» EXTRACT TO READ:
((

Deep Learning

GEKKO specializes in a optimization and control. The brain module extends GEKKO with machine learning objects to facilitate the building, fitting, and validation of deep learning methods.

Deep Learning Properties

GEKKO specializes in a unique subset of machine learning. However, it can be used for various types of machine learning. This is a module to facilitate Artificial Neural Networks in GEKKO. Most ANN packages use gradient decent optimization. The solvers used in GEKKO use more advanced techniques than gradient decent. However, training neural networks may require extremely large datasets. For these large problems, gradient decent does prove more useful because of the ability to massively parallelize. Nevertheless, training in GEKKO is available for cases where the data set is of moderate size, for combined physics-based and empirical modeling, or for other predictive modeling and optimization applications that warrant a different solution strategy.
b = brain.Brain(m=[],remote=True,bfgs=True,explicit=True):

Creates a new brain object as a GEKKO model m. Option remote specifies if the problem is solved locally or remotely, bfgs uses only first derivative information with a BFGS update when True and otherwise uses first and second derivatives from automatic differentiation, explicit calculates the layers with Intermediate equations instead of implicit Equations:

from gekko import brain
b = brain.Brain()
b.input_layer(size):

Add an input layer to the artificial neural network. The input layer size is equal to the number of features or predictors that are inputs to the network.:

from gekko import brain
b = brain.Brain()

))

» INFORMATION SUPPLIED:

((

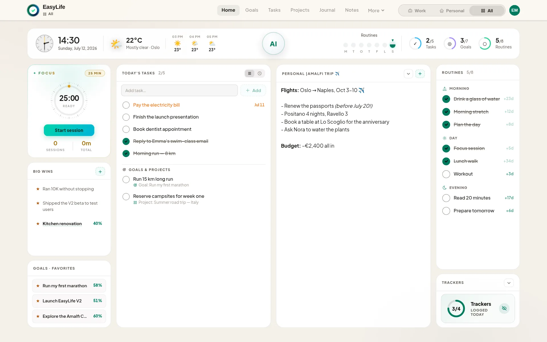Open the Kitchen renovation link
The width and height of the screenshot is (547, 342).
(x=62, y=224)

))

» PROMPT A:
Based on the GEKKO deep learning page above, decide whether each statement agrees with it. Answer yes or no for each, and quote the words from the page that settle it.
(i) The input layer size equals the number of features or predictors that are inputs to the network.
(ii) When bfgs is True, the brain object uses first and second derivatives from automatic differentiation.
(iii) The explicit option calculates the layers with implicit Equations.
» PROMPT B:
According to the GEKKO deep learning page, what does the remote option of the brain object specify?

» FINISHED ANSWER A:
(i) Yes: "The input layer size is equal to the number of features or predictors that are inputs to the network."
(ii) No: "bfgs uses only first derivative information with a BFGS update when True"
(iii) No: "explicit calculates the layers with Intermediate equations instead of implicit Equations"

» FINISHED ANSWER B:
It specifies whether the problem is solved locally or remotely.